Top-100 firm Keystone Law has stated that it will not furlough any staff during the coronavirus crisis, in a thinly-veiled swipe at competitors rushing to cut costs.
James Knight, chief executive and founder of the listed remote working firm, used today’s financial results announcement to make clear there was no intention to use the government’s job retention scheme.
A number of leading firms have collectively furloughed hundreds of staff since the lockdown began.
Knight said that his firm was in a good position to weather the storm, but had opted for a different response to others in the same position.
‘We are very likely to see a meaningful reduction in client instructions, particularly in terms of corporate transactions, and a consequential drop in anticipated earnings,’ he said. ‘However, I do not believe it is ethically responsible to take government money designed for genuinely cash strapped businesses, in order to maximise our own profits.’

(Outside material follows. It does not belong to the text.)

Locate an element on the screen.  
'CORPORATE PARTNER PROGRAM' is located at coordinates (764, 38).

The firm told the London Stock Exchange today that revenue had increased 16.3% to £49.m in the year ending 31 January 2020. Adjusted profit before tax was up 12% to £5.8m.

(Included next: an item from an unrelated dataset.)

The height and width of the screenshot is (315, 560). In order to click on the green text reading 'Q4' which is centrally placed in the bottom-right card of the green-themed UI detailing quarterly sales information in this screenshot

Keystone also continued its recruitment drive with the total fee earners increasing 22.4% to 393.
In terms of the coronavirus and current trading, the firm said that billing and cash generation had remained strong and in line with expectations, but since the pandemic outbreak the group had noticed a meaningful decline in new instructions. The company has £4.4m in cash reserves and is debt-free and said its business model, aimed at delivering services remotely, was well suited to the current restrictions.
Keystone said its group is well diversified across legal services, sectors and specialisms, so is not dependent on any area where revenue might have dried up.
Last month the Keystone board opted not to propose a final dividend, saying distributions would return when circumstances allow.
Writing in the financial statement, non-executive chairman Robin Williams said: ‘We have modelled a range of scenarios, including some which are more negative than what we currently consider the most likely outcome for the group, and under all of these scenarios the business remains profitable and cash generative for this financial year.’
Keystone shares dropped 6.1% to 420p following today’s announcement. In the month before lockdown shares traded for as much as 620p.